Let's take driver optimization first. We will not look at the Nvidia gimping or nerfing performance of older generations because we have looked at it several times in the past and have always found that the claims are wrong. Sure, sometimes we've seen driver bugs that hurt older generations because the focus is on bringing the current generation up to date. We saw this when Forza Horizon 4 was first released as an example, but Nvidia has always solved these problems.
Forza Horizon 4 is actually a good example. Recently, the RTX 2070 Super saw a 30% increase in performance, while the 1080 Ti saw a zero percent increase in performance. This means that when released, the 2070 Super was 13% slower than the 1080 Ti in this title, today it's 10% faster. But is this an example of how Nvidia does optimizations for Pascal, or is it just an example of how the Turing architecture is better used? We would tend to the latter, maybe now you can better use the simultaneous execution of FP32 and INT32 by Turing.
However, as the only example here, it is impossible to draw a real conclusion. What we can tell you is that when released, the RTX 2070 (not awesome) was 17% slower than the 1080 Ti. We also know that the RTX 2070 is 12% slower on average than the 2070 Super, so the fact that the 1080 Ti is still 3% faster on average, seems about right.
Should you buy the 1080 Ti now? Only if the price is right. If we look at the completed deals on eBay, we see that GTX 1080 Ti are currently sold for around $ 500. The cheapest example costs around $ 450. We honestly expected them to be much cheaper.
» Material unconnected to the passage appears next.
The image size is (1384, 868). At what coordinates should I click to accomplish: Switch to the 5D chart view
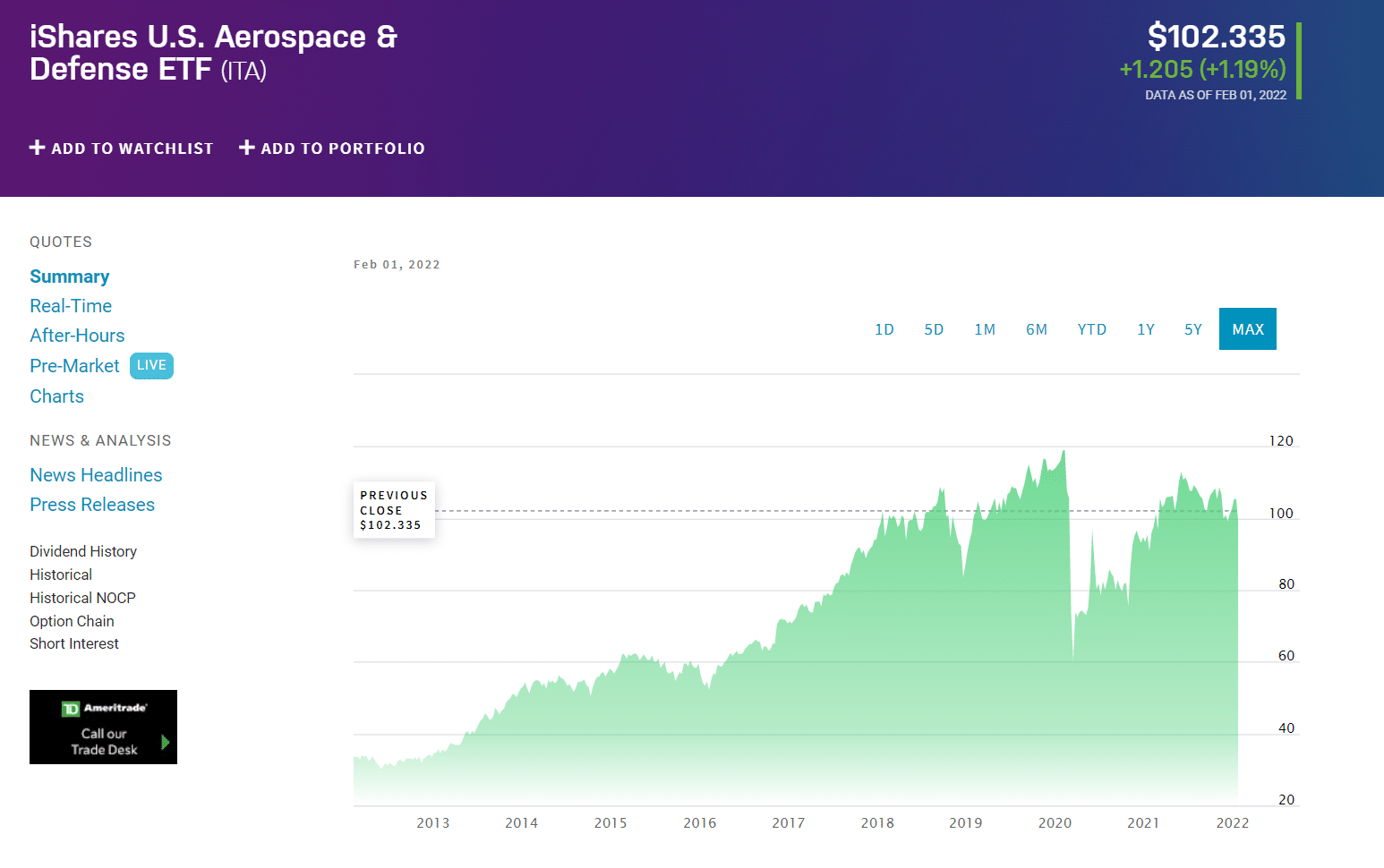(934, 328)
You can buy a brand new RTX 2070 Super for $ 510. A 1080 Ti saves ~ $ 60 on a used card that has likely been a little misused and doesn't seem like a wise investment. In addition, you can currently buy brand new 5700 XTs for around $ 425. Given that the 1080 Ti was only 9% faster on average, it's not worth paying a little more for a used model. Based on today's results, we would not pay more than $ 400 for a used GTX 1080 Ti. In fact, they would only tempt us around the $ 350 mark.